A mí me asusta eso de quedarme en la calle, con mi niño y mis cosas (y mi marido, pero él es fuerte. Un apoyo). No es que parezca que me vaya a pasar próximamente, pero la situación está yendo tan a peor en tan poco tiempo que es fácil ponerse en lo peor. Y sin embargo he conseguido sacudirme un poco la mala leche que me dominó durante un tiempo e intento sonreírle a todo aquel con quien me cruzo por la calle. Y a eso me ayuda mi niño, que es simpático y genera buen rollito en quienes lo ven, sobre todo en las señoras. Y con ese buen rollito estoy pudiendo disfrutar un poco más de las pequeñas cosas de la vida. Un paseo, una buena comida casera, un ratito de descanso viendo alguna de las series que me gustan, un rato de buena lectura y esto mismo: platicarle mis miedos al mundo en una computadora que es MÍA, que puedo configurar a mi antojo y usar cuando me venga en gana y que funciona muy bien. De vez en cuando, un rico helado de mojito. Algún año que otro, de un helado de violeta, que en Vitoria no hay. De las fotos que cuelgan mis amigos tapatíos en el feis, y que me acercan un poco a esa Guadalajara que ahora ya sólo existe en mi mente y en mis recuerdos, porque ha cambiado un montón en estos 10 años que llevo fuera. De mi marido, que tiene un montón de ocurrencias, sobre todo de las tonterías que dicen en la tele. Y de mi niño. Sobre todo de mi niño, que se ríe un montón y de casi todo, que siempre está listo para salir a la calle, que pasa por el espejo con el cabello recién cortado y, como se ve distinto, va y se acerca para hacerse muecas y sonreírse a sí mismo. Que corre emocionado cuando suena el teléfono, que siempre me recoge lo que ve que se me cae y que se lo pasa bomba en el parque, porque no es consciente de lo que significa que otros niños hagan patente que no quieren jugar con él o que no lo quieren cerca. Él no se da cuenta o siempre tiene algo con qué entretenerse y es feliz. Ojalá y pudiera aprender todo eso de él.

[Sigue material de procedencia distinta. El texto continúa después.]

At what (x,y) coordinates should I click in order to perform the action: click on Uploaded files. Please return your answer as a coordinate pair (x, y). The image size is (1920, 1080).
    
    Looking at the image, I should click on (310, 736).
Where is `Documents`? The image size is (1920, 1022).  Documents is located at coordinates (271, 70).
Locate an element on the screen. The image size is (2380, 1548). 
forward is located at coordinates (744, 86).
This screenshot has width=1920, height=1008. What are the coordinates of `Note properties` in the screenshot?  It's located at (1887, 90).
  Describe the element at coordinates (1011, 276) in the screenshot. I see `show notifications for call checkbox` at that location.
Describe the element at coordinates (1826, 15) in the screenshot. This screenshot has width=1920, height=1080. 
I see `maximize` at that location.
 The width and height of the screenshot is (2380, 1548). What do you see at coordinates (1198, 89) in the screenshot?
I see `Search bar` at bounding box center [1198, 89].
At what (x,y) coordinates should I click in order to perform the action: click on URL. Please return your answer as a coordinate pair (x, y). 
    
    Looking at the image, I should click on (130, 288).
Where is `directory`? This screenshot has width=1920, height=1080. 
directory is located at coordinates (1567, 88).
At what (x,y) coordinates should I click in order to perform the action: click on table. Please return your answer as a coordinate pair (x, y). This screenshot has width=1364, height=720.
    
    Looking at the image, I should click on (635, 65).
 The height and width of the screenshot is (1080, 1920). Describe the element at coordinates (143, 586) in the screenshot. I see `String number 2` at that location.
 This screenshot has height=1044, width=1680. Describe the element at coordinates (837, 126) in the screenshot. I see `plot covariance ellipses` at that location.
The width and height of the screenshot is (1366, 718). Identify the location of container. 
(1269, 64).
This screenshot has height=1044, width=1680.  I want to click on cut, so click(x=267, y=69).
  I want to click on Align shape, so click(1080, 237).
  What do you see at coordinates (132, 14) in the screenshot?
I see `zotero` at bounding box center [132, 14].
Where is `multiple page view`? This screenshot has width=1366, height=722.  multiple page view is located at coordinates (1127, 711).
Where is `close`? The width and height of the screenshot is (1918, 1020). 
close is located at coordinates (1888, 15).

Y eso tiene de bonito España: mi niño. Rajoy, la crisis y hasta la babosa esa que dijo “Que se jodan!”, todos esos son pasajeros. Mi niño es permanente y está aquí, conmigo. Sacaremos al buey de la barranca, intentaremos ser mejores cada día y, con el permiso de los deprimidos, intentaremos ser felices, que la vida es muy corta. Un besito a los energúmenos, a ver si se les baja un poco la mala leche. Dos a los deprimidos. Tres a los felices. A los políticos, una patada en las gónadas, por inútiles, hipócritas, aburridos, feos, egoístas y traidores.